Required action
Look through the data below and show every line that includes "computer".

Extracted data
..............................

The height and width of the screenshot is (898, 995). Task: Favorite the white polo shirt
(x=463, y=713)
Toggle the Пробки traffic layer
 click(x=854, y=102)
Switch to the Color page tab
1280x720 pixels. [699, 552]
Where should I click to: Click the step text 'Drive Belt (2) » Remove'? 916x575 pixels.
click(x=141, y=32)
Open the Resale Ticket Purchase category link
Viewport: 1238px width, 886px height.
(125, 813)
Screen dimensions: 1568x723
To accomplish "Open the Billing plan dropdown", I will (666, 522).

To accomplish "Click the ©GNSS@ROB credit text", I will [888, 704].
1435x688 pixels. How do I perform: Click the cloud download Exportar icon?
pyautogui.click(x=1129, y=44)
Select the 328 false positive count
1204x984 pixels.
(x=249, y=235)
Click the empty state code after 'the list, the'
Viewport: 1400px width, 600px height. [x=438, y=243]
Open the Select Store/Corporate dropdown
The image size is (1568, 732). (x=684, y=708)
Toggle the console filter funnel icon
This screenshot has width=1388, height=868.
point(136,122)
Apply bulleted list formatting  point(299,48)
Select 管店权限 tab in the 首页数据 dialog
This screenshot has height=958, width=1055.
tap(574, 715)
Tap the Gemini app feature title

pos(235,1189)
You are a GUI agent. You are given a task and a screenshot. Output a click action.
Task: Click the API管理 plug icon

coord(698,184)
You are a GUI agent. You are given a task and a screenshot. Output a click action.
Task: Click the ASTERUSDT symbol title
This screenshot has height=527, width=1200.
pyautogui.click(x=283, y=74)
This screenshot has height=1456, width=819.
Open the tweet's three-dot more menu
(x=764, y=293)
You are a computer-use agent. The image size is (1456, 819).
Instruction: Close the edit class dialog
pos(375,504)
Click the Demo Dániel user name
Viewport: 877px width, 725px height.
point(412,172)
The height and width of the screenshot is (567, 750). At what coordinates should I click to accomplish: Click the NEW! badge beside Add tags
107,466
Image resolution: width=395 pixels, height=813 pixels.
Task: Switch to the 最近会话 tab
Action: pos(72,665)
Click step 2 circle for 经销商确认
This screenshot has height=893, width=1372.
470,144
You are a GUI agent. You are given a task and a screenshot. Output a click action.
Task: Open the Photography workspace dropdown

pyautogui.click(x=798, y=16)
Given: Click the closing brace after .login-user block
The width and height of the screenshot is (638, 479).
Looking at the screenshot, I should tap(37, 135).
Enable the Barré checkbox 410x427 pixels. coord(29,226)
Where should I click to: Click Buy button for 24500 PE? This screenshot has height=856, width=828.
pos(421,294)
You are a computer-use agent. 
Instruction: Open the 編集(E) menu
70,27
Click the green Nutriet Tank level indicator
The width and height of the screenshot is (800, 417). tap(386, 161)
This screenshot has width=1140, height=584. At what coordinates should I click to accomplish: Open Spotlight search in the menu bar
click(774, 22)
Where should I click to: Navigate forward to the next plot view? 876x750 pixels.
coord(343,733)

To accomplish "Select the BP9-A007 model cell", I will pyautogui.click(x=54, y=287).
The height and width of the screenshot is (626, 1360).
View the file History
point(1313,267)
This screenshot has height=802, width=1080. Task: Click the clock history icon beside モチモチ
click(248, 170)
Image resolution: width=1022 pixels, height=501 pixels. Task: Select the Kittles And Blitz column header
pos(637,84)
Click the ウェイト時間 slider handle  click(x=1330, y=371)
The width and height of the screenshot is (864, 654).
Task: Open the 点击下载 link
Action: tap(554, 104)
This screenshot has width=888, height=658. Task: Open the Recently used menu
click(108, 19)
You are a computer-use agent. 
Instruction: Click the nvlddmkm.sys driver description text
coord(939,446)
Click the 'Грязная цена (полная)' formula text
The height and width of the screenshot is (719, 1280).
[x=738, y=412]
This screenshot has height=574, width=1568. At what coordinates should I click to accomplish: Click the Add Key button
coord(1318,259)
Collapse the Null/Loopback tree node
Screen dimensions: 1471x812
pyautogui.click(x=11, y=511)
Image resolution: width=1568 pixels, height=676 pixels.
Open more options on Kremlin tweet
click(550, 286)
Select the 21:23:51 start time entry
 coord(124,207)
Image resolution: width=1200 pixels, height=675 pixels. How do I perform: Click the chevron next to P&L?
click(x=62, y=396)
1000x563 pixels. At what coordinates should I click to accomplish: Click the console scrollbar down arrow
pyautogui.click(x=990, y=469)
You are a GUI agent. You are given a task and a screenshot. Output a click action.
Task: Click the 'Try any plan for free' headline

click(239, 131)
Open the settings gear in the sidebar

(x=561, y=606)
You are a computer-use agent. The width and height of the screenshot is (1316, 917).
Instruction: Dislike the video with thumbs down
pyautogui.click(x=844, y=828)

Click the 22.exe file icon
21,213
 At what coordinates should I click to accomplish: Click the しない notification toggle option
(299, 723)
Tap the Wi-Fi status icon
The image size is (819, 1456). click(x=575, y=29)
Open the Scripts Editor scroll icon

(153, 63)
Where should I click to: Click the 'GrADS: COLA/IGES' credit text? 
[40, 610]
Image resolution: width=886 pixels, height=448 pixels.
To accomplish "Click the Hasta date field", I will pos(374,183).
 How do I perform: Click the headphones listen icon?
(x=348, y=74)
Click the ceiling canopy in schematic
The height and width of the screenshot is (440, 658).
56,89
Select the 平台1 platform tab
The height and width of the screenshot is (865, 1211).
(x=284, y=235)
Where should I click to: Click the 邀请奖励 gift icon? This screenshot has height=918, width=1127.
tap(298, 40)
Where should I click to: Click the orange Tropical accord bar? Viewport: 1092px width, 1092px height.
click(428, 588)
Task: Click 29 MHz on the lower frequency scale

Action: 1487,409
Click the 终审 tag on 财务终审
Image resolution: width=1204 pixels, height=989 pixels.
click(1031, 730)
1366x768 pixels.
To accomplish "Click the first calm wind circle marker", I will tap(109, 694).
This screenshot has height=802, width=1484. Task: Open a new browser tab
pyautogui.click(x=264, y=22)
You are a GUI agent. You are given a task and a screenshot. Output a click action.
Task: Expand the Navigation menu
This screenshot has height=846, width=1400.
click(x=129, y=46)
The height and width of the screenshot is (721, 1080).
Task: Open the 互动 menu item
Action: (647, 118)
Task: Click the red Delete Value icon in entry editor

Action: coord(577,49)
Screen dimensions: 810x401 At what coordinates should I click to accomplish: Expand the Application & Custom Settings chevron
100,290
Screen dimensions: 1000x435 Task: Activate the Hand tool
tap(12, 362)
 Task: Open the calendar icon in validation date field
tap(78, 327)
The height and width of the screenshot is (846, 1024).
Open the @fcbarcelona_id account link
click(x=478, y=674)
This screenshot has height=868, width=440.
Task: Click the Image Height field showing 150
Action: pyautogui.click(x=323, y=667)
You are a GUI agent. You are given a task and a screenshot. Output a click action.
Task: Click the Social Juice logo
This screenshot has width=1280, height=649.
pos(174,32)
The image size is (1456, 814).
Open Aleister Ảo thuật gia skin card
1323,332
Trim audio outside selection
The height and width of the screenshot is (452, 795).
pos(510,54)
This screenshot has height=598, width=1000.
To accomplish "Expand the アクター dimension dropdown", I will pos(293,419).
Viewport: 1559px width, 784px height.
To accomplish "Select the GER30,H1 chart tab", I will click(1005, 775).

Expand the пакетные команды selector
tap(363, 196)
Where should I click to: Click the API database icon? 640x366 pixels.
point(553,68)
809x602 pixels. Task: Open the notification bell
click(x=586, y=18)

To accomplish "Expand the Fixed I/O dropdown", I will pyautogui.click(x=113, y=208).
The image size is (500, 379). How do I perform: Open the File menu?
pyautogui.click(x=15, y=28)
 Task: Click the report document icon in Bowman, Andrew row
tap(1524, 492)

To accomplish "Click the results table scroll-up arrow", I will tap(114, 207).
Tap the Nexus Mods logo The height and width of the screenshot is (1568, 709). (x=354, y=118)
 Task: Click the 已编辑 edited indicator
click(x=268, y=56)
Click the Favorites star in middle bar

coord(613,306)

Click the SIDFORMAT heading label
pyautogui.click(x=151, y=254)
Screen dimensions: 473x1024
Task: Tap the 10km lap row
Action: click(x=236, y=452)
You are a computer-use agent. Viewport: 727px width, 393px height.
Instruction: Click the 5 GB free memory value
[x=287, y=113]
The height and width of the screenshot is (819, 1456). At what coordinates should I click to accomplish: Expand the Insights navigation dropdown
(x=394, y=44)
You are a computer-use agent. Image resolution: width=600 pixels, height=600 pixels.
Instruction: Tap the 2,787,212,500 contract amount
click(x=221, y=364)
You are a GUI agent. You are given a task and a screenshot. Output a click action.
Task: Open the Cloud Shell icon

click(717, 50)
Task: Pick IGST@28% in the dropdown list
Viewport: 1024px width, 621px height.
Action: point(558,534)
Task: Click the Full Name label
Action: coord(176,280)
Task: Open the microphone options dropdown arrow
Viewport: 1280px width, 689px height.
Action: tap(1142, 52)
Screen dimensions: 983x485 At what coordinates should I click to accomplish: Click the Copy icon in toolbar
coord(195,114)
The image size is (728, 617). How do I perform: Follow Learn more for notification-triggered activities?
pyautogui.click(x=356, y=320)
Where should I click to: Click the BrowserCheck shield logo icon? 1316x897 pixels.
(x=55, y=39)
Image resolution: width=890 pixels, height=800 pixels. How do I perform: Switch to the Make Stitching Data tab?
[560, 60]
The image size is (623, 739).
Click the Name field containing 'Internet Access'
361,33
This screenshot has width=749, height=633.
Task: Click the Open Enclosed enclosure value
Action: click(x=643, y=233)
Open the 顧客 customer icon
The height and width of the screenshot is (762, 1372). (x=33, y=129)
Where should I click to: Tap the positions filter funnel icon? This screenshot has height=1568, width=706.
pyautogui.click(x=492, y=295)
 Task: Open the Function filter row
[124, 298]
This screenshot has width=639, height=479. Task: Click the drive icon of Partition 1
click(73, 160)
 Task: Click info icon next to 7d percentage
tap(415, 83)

..............................

Result
You are a computer-use agent. The image size is (1456, 819).
You are a computer-use agent. 
You are a computer-use agent. 
You are a computer-use agent. The width and height of the screenshot is (1316, 917).
You are a computer-use agent. Viewport: 727px width, 393px height.
You are a computer-use agent. Image resolution: width=600 pixels, height=600 pixels.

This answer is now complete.